SQL Q & A: Tales of Transactions
Transaction logs are critical to backup efforts, but you must ensure they’re properly configured and clearing when they’re supposed to clear.
Paul S. Randal
Clear Those Logs
Q. I’ve read that in the full recovery model, transaction log clearing only occurs when there’s a transaction log backup. I’m seeing strange behavior, though. Sometimes the log backups don’t clear the log. It seems to be the data backups that are doing it. What’s going on?
A. You’re correct: In the full and bulk-logged recovery models, the transaction log can only be cleared (portions of the log are marked as reusable) when there’s a transaction log backup. In the simple recovery model, it’s a checkpoint that clears the transaction log. For more background on logging and recovery in general, see my TechNet article, “Understanding Logging and Recovery in SQL Server.”
However, there is a twist. Although the transaction log-clearing operation will occur at the conclusion of a transaction log backup, there’s no guarantee that any portions of the transaction log will actually be cleared. The fact that a portion of the transaction log has been backed up is not enough to let it be cleared. SQL Server must not need that portion of the transaction log for any other purpose at any other time.
SQL Server may still require access to a portion of the transaction log because a data backup (like a full database backup) is running. A data backup must include part of the transaction log. It will at least need the transaction log data generated while the data is being copied from the database. It may even need more.
This means that while a data backup is running, log clearing can’t occur. This is true even if a concurrent transaction log backup takes place (concurrent data and log backups have been possible since SQL Server 2005).
In this special case, the backup portion of SQL Server “remembers” there has been a transaction log backup, and remembers which portions of the transaction log were backed up. When the concurrent data backup completes, SQL Server can clear the transaction log portions that were backed up by the transaction log backup (as long as something else doesn’t need that transaction log, like an uncommitted, long-running transaction).
This behavior is called deferred log truncation. This is the behavior you’re experiencing. It looks like the data backup is clearing the transaction log, but it’s really an artifact of the concurrent transaction log backups.
Mirror, Mirror
Q. We’re in the process of implementing database mirroring to protect against data loss for one of our databases. Can you tell me what we should monitor to ensure our database mirroring is working properly?
A. When implementing database mirroring, you absolutely must monitor the sizes of the SEND queue and the REDO queue. These directly relate to data loss and downtime, respectively.
The SEND queue tracks how much transaction log from the principal database has not yet been sent to the mirror server. This portion of the transaction log describes changes to the principal database that would be lost if a disaster rendered it unavailable.
Many people think that if you configure database mirroring for high safety or high availability (also known as synchronous mirroring), the SEND queue will always be zero. A transaction on the principal database can’t commit until all the transaction logs for the transaction have been sent to the mirror server. However, this isn’t true. It’s possible, under certain circumstances, for the principal and mirror servers to lose contact with each other and the principal database to remain online.

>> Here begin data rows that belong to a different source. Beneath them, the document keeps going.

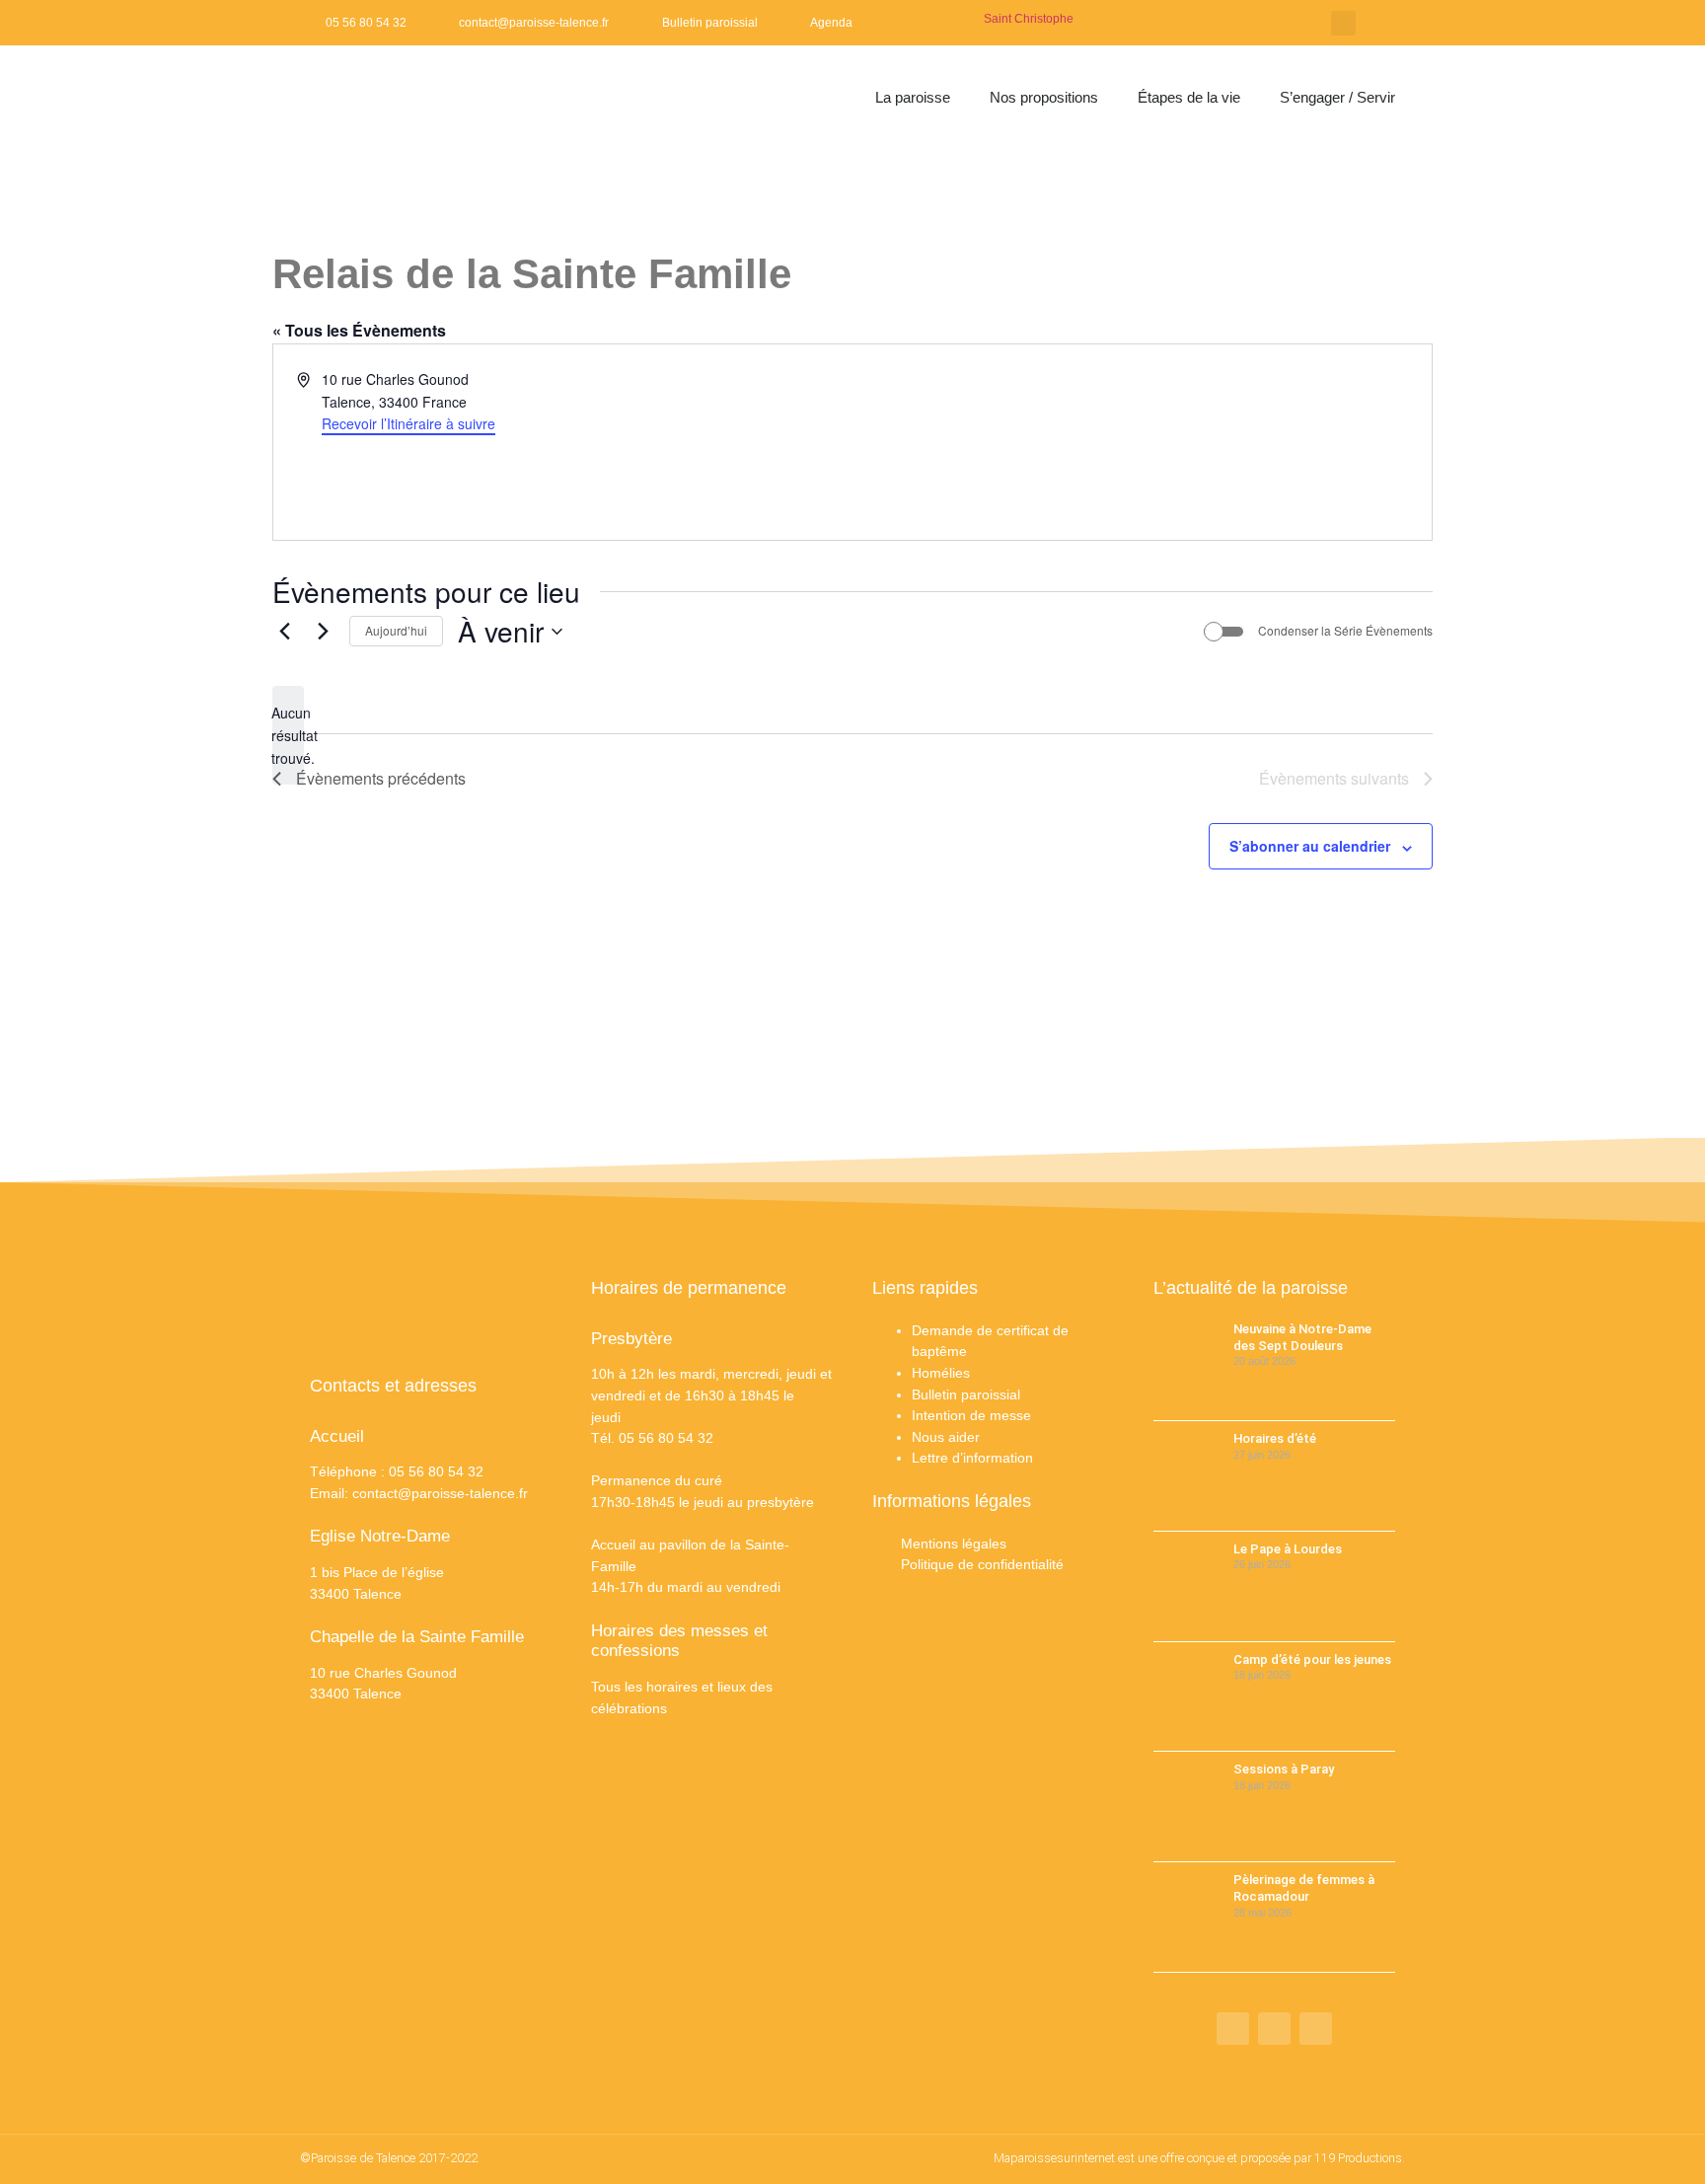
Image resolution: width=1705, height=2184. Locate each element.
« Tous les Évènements (359, 330)
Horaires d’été (1274, 1438)
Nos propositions (1044, 97)
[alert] (288, 735)
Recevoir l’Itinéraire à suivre (408, 423)
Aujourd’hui (396, 630)
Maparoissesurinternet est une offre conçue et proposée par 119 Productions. (1199, 2157)
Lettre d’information (972, 1458)
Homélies (941, 1373)
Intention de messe (971, 1415)
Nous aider (946, 1437)
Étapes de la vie (1189, 97)
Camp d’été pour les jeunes (1312, 1659)
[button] (1343, 23)
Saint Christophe (1029, 19)
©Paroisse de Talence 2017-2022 (389, 2157)
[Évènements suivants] (322, 631)
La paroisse (912, 97)
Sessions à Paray (1283, 1769)
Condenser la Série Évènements (1345, 631)
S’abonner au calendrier (1309, 846)
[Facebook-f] (1218, 23)
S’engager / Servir (1337, 97)
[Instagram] (1306, 23)
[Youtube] (1262, 23)
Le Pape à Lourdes (1287, 1549)
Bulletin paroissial (966, 1394)
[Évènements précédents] (284, 631)
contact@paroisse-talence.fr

In this case, the SEND queue will start to grow. This increases the data-loss exposure. Zero data loss is only guaranteed when the mirroring state is synchronized.
The REDO queue tracks how much transaction log on the mirror server has not yet been replayed on the mirror database. It’s a common misconception that when the principal server sends the transaction log to the mirror server, it’s also immediately replayed on the mirror database. This, also, is not true. All that’s required is that the transaction log is written to durable storage on the mirror server.
This means that depending on the mirror server hardware (including its I/O subsystem, any concurrent workload and other factors that impact performance), there can be a sizable transaction log queue that hasn’t yet been replayed on the mirror database.
When there’s a mirroring failover, the mirror database won’t come online until the transaction log has been replayed. This is roughly proportional to the amount of un-replayed transaction log. It also represents the downtime the application and its users will experience when a mirroring failover occurs.
You should also be careful about the size of the REDO queue if you’re going to use database snapshots from the mirror database for reporting purposes. When you create a database snapshot, database recovery must process the outstanding transaction log so the database snapshot is a transactionally consistent view of the underlying database. The larger the REDO queue, the longer it will take to create the database snapshot. It will also affect the performance of the mirror server, which can make the REDO queue grow.
There are several other metrics you should monitor, such as network latency between the principal and mirror servers. This translates into the overhead per transaction of implementing synchronous mirroring. You can use the Performance Monitor (sys.dm_os_performance_counters Dynamic Management View [DMV]) to track these metrics. You could also use the Database Mirroring Monitor tool built into Management Studio and described in SQL Server Books Online. The tool lets you easily create alerts based on queue size thresholds.
Performance Gains
Q. I’ve been advised that I should have multiple data files to help with performance, and I understand why. Now I’m being told I should also have multiple transaction log files so SQL Server can do more efficient I/O operations to the transaction log. Is this correct?
A. No, this is not correct. Unfortunately, I hear of this recommendation every so often.
Multiple data files can help with I/O subsystem contention. In some cases (commonly with tempdb), they can also help contention on database allocation structures that are in memory. There are all kinds of guidelines on how many data files to create.
The recommendation to have multiple transaction log files is extrapolated from the same recommendation for data files, but it’s incorrect. Multiple transaction log files don’t provide any gain in performance, availability, scalability or any other measurable metric.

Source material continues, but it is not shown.